> DIRECTIONS FOR THIS TASK
Taking the line with "When Did US Become Independent: History Explained (143, 787)" as the first and the line with "新ダイワ 発電機 EG2500MP-EB 買取 (439, 1259)" as the last, set down exactly every line in that range from the entries below, and no more.

INFORMATION GIVEN Block Start

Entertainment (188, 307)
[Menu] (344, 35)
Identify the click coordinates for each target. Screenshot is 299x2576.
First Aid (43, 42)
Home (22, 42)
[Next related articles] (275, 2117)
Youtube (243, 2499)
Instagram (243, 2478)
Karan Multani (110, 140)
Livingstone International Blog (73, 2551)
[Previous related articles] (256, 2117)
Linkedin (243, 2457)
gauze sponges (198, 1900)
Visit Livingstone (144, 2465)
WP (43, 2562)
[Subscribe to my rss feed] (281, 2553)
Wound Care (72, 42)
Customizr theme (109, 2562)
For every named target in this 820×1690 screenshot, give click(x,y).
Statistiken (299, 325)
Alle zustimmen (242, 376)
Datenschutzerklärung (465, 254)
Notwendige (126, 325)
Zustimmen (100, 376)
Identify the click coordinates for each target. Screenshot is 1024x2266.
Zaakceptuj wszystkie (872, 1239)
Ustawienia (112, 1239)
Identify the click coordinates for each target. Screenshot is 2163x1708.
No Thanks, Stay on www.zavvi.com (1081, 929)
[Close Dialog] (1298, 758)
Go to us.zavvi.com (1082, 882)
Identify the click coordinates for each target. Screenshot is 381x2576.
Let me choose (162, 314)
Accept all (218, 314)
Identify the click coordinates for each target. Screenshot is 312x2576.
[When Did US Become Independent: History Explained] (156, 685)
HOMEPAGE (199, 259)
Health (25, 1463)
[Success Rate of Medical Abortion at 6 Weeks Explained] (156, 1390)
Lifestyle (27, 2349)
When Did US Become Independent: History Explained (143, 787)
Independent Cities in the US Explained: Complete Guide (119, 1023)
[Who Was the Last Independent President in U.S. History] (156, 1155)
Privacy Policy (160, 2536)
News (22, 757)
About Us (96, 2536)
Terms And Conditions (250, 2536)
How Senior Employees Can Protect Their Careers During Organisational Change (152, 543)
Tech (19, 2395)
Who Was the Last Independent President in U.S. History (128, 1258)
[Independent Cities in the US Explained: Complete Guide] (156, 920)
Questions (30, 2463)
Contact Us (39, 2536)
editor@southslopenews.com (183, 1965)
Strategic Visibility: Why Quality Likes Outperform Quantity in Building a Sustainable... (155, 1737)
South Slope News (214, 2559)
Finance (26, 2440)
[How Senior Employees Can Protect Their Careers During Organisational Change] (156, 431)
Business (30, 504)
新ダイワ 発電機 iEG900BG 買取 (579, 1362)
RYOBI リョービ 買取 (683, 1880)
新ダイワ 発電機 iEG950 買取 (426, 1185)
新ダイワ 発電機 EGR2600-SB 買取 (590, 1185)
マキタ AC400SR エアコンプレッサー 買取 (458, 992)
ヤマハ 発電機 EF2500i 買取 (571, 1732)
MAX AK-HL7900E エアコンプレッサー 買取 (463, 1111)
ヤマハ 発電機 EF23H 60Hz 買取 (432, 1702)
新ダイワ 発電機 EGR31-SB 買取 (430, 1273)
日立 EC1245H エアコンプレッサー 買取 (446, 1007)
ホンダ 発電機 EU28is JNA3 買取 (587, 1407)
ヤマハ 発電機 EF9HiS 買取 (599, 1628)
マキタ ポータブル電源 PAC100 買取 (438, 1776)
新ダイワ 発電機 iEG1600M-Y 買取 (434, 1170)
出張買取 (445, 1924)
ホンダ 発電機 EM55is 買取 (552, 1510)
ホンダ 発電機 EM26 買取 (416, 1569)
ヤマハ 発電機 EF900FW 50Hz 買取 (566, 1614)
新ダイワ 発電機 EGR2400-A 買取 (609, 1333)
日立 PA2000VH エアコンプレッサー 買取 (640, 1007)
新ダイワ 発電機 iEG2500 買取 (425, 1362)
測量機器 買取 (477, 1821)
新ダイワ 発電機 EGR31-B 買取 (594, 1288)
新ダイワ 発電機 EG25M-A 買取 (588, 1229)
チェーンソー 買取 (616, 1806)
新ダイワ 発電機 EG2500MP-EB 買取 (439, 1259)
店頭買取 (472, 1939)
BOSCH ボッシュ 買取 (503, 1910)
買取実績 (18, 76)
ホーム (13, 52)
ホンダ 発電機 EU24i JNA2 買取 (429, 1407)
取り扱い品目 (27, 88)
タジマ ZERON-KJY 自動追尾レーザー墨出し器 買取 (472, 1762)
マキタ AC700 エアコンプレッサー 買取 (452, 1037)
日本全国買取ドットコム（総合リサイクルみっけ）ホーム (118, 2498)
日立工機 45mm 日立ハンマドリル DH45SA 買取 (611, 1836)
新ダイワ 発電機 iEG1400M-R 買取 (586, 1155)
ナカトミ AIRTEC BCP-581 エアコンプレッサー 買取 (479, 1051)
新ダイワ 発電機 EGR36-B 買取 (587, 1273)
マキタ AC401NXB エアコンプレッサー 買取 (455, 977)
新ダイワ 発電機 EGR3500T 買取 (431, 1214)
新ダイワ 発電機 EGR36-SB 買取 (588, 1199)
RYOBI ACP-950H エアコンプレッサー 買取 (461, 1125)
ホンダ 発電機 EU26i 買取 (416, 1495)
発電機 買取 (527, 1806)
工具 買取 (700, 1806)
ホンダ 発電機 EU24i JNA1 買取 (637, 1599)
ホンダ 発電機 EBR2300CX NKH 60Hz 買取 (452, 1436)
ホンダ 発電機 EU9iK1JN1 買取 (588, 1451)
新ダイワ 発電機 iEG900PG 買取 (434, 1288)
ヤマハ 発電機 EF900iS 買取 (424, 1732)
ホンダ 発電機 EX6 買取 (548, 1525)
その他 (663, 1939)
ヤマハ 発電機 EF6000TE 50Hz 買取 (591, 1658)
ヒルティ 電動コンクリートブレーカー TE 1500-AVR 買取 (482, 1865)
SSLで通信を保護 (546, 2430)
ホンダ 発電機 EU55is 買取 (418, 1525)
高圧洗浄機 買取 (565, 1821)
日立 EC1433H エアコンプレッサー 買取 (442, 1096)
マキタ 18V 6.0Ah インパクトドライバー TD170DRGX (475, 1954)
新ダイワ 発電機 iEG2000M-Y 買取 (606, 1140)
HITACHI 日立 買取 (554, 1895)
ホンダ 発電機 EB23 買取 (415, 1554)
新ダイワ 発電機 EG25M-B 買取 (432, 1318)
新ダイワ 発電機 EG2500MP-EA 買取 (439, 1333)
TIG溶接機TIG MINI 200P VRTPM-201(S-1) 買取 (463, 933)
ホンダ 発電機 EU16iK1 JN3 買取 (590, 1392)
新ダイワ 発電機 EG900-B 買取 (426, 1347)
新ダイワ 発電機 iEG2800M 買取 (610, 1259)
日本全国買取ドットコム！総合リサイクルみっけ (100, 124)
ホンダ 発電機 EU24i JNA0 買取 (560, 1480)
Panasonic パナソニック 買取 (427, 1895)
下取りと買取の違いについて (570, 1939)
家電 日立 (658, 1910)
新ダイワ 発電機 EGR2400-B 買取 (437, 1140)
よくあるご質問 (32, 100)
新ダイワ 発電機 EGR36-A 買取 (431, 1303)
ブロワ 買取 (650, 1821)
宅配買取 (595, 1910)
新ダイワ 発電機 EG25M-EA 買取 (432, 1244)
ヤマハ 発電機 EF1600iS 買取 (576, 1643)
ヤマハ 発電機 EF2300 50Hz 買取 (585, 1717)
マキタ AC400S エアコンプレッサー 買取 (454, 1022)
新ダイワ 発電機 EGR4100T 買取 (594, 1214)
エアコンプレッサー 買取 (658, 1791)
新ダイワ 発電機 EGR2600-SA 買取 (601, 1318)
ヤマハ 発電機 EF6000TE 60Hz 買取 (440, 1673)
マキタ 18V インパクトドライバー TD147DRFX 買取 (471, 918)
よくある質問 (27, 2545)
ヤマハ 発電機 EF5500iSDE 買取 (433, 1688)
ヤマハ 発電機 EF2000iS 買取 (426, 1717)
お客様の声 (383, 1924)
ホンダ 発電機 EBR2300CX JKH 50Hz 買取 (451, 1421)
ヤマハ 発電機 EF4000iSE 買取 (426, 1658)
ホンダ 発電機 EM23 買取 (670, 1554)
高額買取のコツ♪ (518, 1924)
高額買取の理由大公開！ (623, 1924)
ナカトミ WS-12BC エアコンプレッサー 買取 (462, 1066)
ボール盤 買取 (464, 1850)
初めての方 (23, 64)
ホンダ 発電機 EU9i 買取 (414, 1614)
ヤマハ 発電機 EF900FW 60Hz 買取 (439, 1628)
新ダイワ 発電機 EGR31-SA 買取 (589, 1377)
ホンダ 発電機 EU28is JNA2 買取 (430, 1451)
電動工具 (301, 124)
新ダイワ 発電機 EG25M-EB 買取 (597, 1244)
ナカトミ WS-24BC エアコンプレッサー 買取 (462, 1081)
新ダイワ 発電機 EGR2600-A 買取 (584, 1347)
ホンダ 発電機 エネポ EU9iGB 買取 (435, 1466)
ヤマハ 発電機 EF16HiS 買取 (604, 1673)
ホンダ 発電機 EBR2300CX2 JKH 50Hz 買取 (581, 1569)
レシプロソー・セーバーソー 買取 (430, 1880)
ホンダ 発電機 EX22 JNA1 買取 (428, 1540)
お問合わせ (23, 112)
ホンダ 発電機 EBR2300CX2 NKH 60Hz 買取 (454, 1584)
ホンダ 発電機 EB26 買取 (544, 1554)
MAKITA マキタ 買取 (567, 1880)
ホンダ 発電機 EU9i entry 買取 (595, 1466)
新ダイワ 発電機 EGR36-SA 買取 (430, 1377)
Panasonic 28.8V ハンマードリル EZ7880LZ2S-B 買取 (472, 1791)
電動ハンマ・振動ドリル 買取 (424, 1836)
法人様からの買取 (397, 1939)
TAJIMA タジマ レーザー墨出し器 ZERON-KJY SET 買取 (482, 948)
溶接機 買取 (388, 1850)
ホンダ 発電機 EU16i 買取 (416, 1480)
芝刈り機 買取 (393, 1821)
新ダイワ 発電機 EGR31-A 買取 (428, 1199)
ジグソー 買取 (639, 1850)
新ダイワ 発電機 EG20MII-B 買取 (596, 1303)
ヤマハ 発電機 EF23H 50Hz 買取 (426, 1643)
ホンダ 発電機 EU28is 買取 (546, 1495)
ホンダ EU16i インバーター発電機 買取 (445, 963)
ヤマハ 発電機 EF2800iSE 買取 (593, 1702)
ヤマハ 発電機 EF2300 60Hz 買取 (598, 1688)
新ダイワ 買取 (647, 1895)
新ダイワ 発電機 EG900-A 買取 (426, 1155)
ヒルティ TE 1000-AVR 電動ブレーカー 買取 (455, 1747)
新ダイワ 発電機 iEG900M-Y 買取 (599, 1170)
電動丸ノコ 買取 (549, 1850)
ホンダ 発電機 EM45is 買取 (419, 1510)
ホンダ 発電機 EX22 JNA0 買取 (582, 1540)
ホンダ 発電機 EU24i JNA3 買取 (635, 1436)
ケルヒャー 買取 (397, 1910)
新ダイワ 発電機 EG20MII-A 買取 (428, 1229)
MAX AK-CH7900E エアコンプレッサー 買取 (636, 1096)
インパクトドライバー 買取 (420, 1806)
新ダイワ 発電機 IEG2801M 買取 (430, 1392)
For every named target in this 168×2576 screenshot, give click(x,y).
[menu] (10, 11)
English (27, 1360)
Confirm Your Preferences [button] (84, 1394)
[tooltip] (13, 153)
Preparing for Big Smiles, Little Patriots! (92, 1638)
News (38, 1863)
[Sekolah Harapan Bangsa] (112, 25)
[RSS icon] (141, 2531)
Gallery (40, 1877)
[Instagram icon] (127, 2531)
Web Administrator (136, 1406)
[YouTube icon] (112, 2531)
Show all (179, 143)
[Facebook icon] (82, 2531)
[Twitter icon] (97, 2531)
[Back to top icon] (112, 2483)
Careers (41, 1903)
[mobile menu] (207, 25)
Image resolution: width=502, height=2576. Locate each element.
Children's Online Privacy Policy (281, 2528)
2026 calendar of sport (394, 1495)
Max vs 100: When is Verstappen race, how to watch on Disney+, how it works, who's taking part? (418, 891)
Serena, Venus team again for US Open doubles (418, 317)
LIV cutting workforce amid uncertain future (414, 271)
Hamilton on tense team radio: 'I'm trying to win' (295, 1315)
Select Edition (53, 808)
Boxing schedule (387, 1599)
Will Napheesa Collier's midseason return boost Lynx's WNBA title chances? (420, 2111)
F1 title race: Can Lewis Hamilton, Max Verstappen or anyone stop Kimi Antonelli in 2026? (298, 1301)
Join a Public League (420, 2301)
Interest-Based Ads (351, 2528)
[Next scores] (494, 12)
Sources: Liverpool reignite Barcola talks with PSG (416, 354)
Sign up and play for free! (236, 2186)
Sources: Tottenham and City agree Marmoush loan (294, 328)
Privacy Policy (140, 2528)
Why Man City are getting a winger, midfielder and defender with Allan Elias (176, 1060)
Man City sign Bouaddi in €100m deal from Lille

INFORMATION GIVEN Block End

> EXERCISE RESPONSE
When Did US Become Independent: History Explained (143, 787)
Independent Cities in the US Explained: Complete Guide (119, 1023)
[Who Was the Last Independent President in U.S. History] (156, 1155)
Privacy Policy (160, 2536)
News (22, 757)
About Us (96, 2536)
Terms And Conditions (250, 2536)
How Senior Employees Can Protect Their Careers During Organisational Change (152, 543)
Tech (19, 2395)
Who Was the Last Independent President in U.S. History (128, 1258)
[Independent Cities in the US Explained: Complete Guide] (156, 920)
Questions (30, 2463)
Contact Us (39, 2536)
editor@southslopenews.com (183, 1965)
Strategic Visibility: Why Quality Likes Outperform Quantity in Building a Sustainable... (155, 1737)
South Slope News (214, 2559)
Finance (26, 2440)
[How Senior Employees Can Protect Their Careers During Organisational Change] (156, 431)
Business (30, 504)
新ダイワ 発電機 iEG900BG 買取 (579, 1362)
RYOBI リョービ 買取 (683, 1880)
新ダイワ 発電機 iEG950 買取 (426, 1185)
新ダイワ 発電機 EGR2600-SB 買取 (590, 1185)
マキタ AC400SR エアコンプレッサー 買取 (458, 992)
ヤマハ 発電機 EF2500i 買取 (571, 1732)
MAX AK-HL7900E エアコンプレッサー 買取 (463, 1111)
ヤマハ 発電機 EF23H 60Hz 買取 (432, 1702)
新ダイワ 発電機 EGR31-SB 買取 (430, 1273)
日立 EC1245H エアコンプレッサー 買取 (446, 1007)
ホンダ 発電機 EU28is JNA3 買取 (587, 1407)
ヤマハ 発電機 EF9HiS 買取 (599, 1628)
マキタ ポータブル電源 PAC100 買取 (438, 1776)
新ダイワ 発電機 iEG1600M-Y 買取 (434, 1170)
出張買取 (445, 1924)
ホンダ 発電機 EM55is 買取 (552, 1510)
ホンダ 発電機 EM26 買取 (416, 1569)
ヤマハ 発電機 EF900FW 50Hz 買取 (566, 1614)
新ダイワ 発電機 EGR2400-A 買取 (609, 1333)
日立 PA2000VH エアコンプレッサー 買取 (640, 1007)
新ダイワ 発電機 iEG2500 買取 (425, 1362)
測量機器 買取 (477, 1821)
新ダイワ 発電機 EGR31-B 買取 (594, 1288)
新ダイワ 発電機 EG25M-A 買取 (588, 1229)
チェーンソー 買取 (616, 1806)
新ダイワ 発電機 EG2500MP-EB 買取 (439, 1259)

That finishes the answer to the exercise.